*PROBLEM TO SOLVE:*
After reading the entries below, copy word for word the lines from the first through the line containing "The height and width of the screenshot is (457, 1080).", and stop there.
[Opening PROVIDED DATA section]
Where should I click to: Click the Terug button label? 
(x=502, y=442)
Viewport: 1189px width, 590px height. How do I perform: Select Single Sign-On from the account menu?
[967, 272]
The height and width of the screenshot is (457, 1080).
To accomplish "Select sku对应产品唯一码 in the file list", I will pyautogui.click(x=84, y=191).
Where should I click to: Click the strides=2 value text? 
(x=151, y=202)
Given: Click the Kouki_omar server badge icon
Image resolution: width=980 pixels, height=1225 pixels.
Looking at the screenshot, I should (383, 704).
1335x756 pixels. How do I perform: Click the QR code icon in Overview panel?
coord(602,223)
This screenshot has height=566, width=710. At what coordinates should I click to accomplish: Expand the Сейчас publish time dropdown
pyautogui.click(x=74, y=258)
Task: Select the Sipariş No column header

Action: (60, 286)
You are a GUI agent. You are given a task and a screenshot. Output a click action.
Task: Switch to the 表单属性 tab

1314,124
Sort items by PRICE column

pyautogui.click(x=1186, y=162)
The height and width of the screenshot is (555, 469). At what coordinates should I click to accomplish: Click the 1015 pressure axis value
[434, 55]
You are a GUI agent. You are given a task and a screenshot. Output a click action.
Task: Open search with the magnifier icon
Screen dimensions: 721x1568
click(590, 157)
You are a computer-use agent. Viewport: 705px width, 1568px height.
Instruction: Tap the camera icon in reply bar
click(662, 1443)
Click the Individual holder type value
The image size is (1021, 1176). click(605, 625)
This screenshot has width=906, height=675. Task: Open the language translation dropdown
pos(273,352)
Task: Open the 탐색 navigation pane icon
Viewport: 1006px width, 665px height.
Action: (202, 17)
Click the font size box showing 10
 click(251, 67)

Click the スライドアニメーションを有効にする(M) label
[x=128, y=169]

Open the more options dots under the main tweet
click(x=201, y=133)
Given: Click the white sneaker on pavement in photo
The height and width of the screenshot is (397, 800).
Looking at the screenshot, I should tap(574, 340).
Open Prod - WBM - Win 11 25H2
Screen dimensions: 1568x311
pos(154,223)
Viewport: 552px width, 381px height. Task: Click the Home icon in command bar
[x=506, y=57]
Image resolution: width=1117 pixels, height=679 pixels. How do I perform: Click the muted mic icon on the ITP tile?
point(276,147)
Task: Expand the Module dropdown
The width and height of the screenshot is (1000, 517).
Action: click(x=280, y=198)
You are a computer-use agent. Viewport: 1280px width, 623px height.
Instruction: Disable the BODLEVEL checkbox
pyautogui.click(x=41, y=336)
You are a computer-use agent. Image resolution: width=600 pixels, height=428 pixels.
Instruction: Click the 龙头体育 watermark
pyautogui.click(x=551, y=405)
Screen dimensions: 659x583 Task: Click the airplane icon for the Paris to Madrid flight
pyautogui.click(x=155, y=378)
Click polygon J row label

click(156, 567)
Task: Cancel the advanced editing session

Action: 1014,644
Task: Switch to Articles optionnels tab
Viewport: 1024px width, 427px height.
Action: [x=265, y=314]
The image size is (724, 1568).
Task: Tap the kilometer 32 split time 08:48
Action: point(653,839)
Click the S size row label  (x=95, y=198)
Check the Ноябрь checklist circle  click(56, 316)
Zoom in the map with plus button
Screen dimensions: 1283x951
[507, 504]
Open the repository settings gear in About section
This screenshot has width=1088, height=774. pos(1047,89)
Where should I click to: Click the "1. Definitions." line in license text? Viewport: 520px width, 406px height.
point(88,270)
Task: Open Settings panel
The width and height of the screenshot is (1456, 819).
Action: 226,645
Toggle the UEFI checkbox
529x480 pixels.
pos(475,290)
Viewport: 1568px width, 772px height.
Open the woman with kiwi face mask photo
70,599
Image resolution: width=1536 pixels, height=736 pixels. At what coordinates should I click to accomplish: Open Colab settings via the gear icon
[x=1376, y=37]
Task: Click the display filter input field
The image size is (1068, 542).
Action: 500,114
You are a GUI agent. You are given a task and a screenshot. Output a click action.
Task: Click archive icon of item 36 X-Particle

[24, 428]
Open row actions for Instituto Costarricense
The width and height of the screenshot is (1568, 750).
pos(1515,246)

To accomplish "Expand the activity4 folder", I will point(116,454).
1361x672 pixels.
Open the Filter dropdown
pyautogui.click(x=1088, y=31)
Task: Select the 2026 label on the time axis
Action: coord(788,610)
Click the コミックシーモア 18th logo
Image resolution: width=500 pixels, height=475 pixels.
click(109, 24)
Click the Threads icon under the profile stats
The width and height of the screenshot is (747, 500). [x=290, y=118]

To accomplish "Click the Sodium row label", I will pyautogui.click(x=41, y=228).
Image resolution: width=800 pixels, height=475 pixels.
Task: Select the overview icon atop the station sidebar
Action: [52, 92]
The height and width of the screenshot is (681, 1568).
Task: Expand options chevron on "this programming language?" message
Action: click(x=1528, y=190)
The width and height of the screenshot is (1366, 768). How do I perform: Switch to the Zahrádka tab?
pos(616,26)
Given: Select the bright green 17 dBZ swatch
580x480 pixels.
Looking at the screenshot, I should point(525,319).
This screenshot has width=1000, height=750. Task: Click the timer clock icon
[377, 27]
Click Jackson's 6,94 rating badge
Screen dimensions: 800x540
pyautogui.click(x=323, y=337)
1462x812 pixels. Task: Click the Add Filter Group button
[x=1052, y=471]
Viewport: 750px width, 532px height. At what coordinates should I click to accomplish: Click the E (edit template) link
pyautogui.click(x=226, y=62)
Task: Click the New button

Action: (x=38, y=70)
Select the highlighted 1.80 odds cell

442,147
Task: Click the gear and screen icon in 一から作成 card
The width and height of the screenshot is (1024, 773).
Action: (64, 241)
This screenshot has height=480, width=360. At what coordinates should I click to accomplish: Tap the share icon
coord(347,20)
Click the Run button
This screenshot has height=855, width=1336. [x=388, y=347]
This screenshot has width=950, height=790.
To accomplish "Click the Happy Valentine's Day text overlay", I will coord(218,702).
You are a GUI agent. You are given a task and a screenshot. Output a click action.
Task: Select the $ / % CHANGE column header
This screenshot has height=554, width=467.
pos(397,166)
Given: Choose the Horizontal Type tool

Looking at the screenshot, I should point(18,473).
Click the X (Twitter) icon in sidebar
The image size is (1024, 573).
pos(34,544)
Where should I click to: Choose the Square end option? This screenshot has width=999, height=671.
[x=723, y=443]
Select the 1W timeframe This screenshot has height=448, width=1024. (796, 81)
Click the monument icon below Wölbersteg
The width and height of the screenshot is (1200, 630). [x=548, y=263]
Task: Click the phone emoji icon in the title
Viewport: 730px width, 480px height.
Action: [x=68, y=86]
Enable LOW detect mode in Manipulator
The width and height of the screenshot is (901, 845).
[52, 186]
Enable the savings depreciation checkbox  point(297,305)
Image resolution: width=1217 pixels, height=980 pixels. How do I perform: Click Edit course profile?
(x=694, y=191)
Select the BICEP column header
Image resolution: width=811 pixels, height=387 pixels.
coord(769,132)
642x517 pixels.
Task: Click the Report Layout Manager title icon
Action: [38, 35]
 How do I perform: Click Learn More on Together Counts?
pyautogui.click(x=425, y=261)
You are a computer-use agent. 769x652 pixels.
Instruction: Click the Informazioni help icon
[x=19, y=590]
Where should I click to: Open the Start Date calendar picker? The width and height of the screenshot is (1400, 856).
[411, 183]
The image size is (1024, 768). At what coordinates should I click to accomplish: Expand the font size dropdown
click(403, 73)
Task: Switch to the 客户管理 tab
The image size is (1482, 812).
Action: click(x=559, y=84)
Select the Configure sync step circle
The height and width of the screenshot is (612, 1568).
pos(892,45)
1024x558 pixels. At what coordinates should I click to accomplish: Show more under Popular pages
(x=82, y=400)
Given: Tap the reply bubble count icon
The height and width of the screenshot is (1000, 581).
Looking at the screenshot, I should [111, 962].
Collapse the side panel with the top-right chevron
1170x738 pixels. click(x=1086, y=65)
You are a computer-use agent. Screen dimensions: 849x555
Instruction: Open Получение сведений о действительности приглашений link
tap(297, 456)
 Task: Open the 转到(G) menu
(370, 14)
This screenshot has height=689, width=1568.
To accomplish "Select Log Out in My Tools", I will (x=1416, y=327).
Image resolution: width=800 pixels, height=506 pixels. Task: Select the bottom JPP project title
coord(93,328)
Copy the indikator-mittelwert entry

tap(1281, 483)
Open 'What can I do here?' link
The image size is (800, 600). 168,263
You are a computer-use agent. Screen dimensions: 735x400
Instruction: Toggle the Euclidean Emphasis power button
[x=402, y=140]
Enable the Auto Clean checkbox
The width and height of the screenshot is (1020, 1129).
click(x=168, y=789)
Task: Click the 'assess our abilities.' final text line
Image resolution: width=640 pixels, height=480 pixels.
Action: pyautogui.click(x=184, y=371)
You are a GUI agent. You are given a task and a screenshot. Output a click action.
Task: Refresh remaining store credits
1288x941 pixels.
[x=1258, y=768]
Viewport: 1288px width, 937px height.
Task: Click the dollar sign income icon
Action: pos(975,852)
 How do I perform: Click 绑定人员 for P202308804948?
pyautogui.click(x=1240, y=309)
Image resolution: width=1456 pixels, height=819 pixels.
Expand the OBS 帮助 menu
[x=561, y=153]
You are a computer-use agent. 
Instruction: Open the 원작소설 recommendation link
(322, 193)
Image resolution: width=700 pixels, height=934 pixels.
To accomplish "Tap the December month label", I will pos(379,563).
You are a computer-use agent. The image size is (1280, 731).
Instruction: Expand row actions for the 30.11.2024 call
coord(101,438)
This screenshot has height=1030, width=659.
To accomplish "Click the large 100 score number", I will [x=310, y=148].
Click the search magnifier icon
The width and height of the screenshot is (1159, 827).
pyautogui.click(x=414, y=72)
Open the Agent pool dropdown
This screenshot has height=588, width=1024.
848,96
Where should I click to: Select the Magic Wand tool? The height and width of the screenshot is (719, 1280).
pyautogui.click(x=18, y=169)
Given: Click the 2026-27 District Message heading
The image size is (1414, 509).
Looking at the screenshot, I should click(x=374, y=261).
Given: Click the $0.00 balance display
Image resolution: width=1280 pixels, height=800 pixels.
[Closing PROVIDED DATA section]
*ANSWER AREA:*
Where should I click to: Click the Terug button label? 
(x=502, y=442)
Viewport: 1189px width, 590px height. How do I perform: Select Single Sign-On from the account menu?
[967, 272]
The height and width of the screenshot is (457, 1080).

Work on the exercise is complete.